© 1996 Heron Publishing—Victoria, Canada
Long-term growth and water balance predictions for a mountain ash (Eucalyptus regnans) forest catchment subject to clear-felling and regeneration
R. A. Vertessy (1, 3), T. J. Hatton (1), R. G. Benyon (2, 3) and W. R. Dawes (1)
1. CSIRO Division of Water Resources, GPO Box 1666, Canberra, ACT 2601, Australia / 2. Melbourne Water, Box 4342, Melbourne, Victoria 3001, Australia / 3. Cooperative Research Center for Catchment Hydrology, Monash University, Clayton, Victoria, Australia / Received March 2, 1995
Summary
We used a physically based ecohydrological model to predict the water balance and growth responses of a mountain ash (Eucalyptus regnans F. Muell.) forest catchment to clear-felling and regeneration. The model, Topog-IRM, was applied to a 0.53 km2 catchment for a 3-year pretreatment period, and a 20-year period following clear-felling and reseeding of 78% of the catchment
area. Simulations were evaluated by comparing observed and predicted streamflows, rainfall interception and soil water values.

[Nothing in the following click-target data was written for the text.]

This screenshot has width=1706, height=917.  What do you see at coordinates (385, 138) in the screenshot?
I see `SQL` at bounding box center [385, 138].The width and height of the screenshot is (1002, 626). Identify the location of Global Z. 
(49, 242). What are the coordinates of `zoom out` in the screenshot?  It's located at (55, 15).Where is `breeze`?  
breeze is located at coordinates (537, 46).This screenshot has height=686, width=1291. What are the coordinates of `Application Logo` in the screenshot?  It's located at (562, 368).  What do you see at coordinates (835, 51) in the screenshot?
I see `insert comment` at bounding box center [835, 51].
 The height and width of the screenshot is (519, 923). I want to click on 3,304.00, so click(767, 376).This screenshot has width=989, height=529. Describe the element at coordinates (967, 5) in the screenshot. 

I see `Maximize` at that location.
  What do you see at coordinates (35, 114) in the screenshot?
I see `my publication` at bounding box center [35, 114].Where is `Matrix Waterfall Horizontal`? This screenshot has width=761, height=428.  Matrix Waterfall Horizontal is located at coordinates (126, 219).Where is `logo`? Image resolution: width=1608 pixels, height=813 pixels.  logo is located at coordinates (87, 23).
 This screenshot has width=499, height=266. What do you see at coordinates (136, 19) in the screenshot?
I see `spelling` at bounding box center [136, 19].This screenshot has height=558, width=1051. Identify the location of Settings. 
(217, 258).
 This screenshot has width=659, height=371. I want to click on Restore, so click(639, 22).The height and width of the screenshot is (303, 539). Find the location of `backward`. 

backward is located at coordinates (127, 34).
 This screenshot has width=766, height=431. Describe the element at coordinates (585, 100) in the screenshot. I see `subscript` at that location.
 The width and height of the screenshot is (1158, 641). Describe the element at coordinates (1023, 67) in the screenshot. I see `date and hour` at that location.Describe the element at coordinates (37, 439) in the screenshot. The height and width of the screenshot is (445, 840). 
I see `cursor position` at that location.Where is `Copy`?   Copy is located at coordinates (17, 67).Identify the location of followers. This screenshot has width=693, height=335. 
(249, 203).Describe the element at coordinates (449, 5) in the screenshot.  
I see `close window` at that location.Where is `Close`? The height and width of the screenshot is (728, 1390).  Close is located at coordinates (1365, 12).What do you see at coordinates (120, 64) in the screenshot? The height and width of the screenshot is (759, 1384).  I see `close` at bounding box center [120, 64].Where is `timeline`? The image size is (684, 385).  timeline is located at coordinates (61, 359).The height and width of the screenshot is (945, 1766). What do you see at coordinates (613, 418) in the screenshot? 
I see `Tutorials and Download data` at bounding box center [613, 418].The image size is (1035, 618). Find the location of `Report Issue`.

The model faithfully simulated observed temporal patterns of overstory live stem carbon gain and produced a leaf area trajectory
consistent with field observations. Cumulative throughfall was predicted within 1% of observations over an 18-year period.
Over a 4-year period, predicted soil water storage in the upper 1.5 m of soil agreed well with field observations. There was
fair correspondence between observed and predicted daily streamflows, and the model explained 76% of the variation in monthly
flows. Over the 23-year simulation period, the model overpredicted cumulative streamflow by 6%. We argue that there is a useful
role for physically based ecohydrological models in the management of mountain ash forest catchments that cannot be satisfied
by simple empirical approaches.
Keywords:
ecohydrology, forest growth, modeling, water yield.